David Smith, Star Cage, 1950, Frederick R. Weisman Art Museum, University of Minnesota, Minneapolis, the John Rood Sculpture Collection, photo courtesy the Frederick R. Weisman Art Museum at the University of Minnesota

Lifting steel into space as none other, his geometry would float off the page of his drawings and photo montages, the steel relieved of its weight. Spending time with it in the gallery, I witnessed the lyrical dance in the space of Star Cage, where sculpture fuses into tensile rods and geometry is isolated in its negative areas. Also found in the exhibition catalogue, Anne M. Wagner’s “Heavy Metal” essay puts forth that “…welding and metal were synonymous with modernity…” and she characterizes Smith as “the twentieth-century prosthetic god,” as he was fully dressed in welder’s regalia.

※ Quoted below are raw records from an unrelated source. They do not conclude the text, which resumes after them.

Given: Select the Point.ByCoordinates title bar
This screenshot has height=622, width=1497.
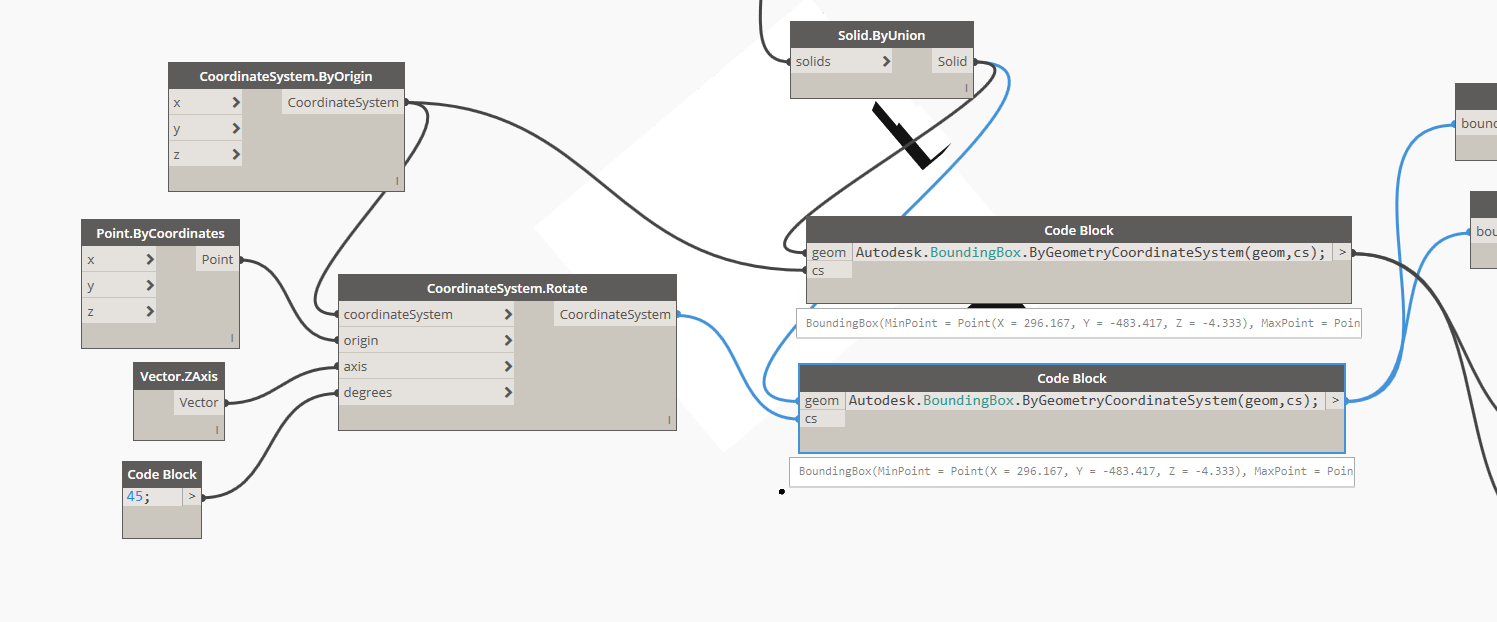Looking at the screenshot, I should pos(160,233).
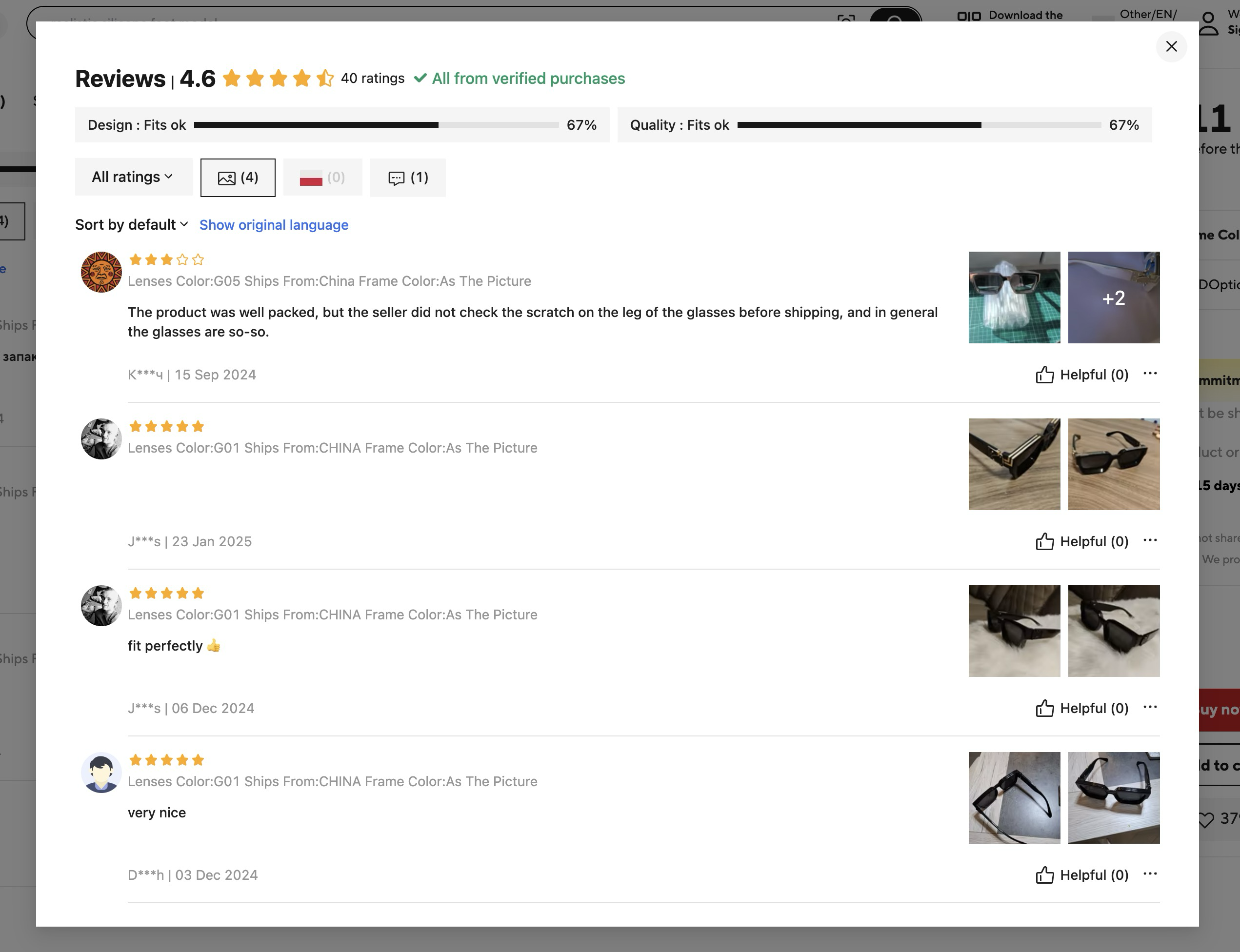Mark the 'very nice' review as Helpful
Screen dimensions: 1240x952
pos(1082,875)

David Smith, The Hero, 1951–52, Brooklyn Museum, Dick S. Ramsey Fund 57.158, © The Estate of David Smith/VAGA, New York, photo courtesy Brooklyn Museum of Art

Smith’s Hero sculpture, maybe inspired by Constantin Brancusi’s Bird in Space except for the base and the head, offers none of the solidity in its spare, extraordinary lightness, as if a man was simply brushed in air. In spite of the angles, the volume, the defying “gravity,” as Clement Greenberg would say, there is certainly a sort of imposed melodrama about the work, placating the ghost of Roman power and parables of the plowshares and the swords which creeps around his title. Anthropomorphic touchstones tied to some visceral need to stay grounded, knowing secretly that the steel had its own life.

Installation view of David Smith: Cubes and Anarchy, © The Estate of David Smith/VAGA, New York, photo © 2011 Museum Associates/LACMA

I can sense his homage to Mondrian as the bright, playful and daftly humorous circle and rectangle steel pieces of yellow, blue, and red in Bec-Dida Day and the orange of Circle III, sends mixed messages of artful logic and cosmic radiance. Smith was a confessed painter using a different canvas. His last balancing act was the baroque boldness of his Cubis, their weight and power dispelled through with deep burnished “gestural” swirls, an abstract expressionist act, giving the surface an eerie transparence, the sculptures’ mass almost mimicking a human presence. The man of steel claimed earlier, “I would prefer my assemblage to be the savage idols of basic patterns,” for even in the delicate surface there is still something savage, which he prefers to place against nature, though nonetheless triumphant, and a wonder. And we too are in wonder at the enterprise that guides us, willingly, through the last great conversation of modern art in this very human adventure.

David Smith, Cubi I, 1963, Detroit Institute of Arts, Founders Society Purchase, Special Purchase Fund, © The Estate of David Smith/VAGA, New York, photo © Detroit Art Institute of Arts/licensed by The Bridgeman Art Library

Finally, Robert Hughes in a 1983 Time review quotes his close friend Robert Motherwell’s valediction, “Oh David, you were as delicate as Vivaldi and as strong as a Mack Truck.”